## Data rows
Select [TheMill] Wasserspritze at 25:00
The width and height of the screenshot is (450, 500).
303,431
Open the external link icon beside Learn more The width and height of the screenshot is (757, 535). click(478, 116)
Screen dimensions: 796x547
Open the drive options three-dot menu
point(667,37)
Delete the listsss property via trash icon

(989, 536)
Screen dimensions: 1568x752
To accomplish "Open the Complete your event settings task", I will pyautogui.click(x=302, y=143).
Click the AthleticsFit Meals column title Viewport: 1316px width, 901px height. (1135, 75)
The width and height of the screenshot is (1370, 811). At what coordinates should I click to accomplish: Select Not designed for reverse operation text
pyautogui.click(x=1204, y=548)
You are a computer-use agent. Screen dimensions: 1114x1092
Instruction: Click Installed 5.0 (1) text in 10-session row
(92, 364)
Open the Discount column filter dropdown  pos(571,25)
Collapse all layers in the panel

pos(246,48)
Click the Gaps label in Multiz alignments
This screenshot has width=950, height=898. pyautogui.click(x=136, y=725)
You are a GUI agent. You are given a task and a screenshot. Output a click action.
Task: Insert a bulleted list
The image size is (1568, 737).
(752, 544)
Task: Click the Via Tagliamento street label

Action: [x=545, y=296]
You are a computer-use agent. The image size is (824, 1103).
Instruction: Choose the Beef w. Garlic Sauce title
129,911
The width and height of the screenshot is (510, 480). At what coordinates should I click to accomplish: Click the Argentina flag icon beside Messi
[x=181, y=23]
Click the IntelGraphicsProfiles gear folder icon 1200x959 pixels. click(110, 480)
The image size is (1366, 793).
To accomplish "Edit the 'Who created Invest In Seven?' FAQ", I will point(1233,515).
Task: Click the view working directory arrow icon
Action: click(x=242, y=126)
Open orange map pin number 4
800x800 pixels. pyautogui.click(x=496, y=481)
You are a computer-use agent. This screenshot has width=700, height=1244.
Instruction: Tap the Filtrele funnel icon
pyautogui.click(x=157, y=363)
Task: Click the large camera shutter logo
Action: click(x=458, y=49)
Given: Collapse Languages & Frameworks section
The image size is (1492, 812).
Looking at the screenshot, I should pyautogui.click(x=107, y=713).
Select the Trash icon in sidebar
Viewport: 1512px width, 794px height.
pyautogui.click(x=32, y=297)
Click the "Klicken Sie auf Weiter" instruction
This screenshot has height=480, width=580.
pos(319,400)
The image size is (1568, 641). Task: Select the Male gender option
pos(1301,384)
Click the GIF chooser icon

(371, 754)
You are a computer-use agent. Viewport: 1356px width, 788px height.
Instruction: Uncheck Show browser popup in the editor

## What this task involves
Rewrite the data from the line containing "Task: Click the Via Tagliamento street label" down to the line containing "Action: click(x=458, y=49)", both included. Replace "street label" with "street name" and leave everything else unchanged.

## Exercise response
Task: Click the Via Tagliamento street name

Action: [x=545, y=296]
You are a computer-use agent. The image size is (824, 1103).
Instruction: Choose the Beef w. Garlic Sauce title
129,911
The width and height of the screenshot is (510, 480). At what coordinates should I click to accomplish: Click the Argentina flag icon beside Messi
[x=181, y=23]
Click the IntelGraphicsProfiles gear folder icon 1200x959 pixels. click(110, 480)
The image size is (1366, 793).
To accomplish "Edit the 'Who created Invest In Seven?' FAQ", I will point(1233,515).
Task: Click the view working directory arrow icon
Action: click(x=242, y=126)
Open orange map pin number 4
800x800 pixels. pyautogui.click(x=496, y=481)
You are a computer-use agent. This screenshot has width=700, height=1244.
Instruction: Tap the Filtrele funnel icon
pyautogui.click(x=157, y=363)
Task: Click the large camera shutter logo
Action: click(x=458, y=49)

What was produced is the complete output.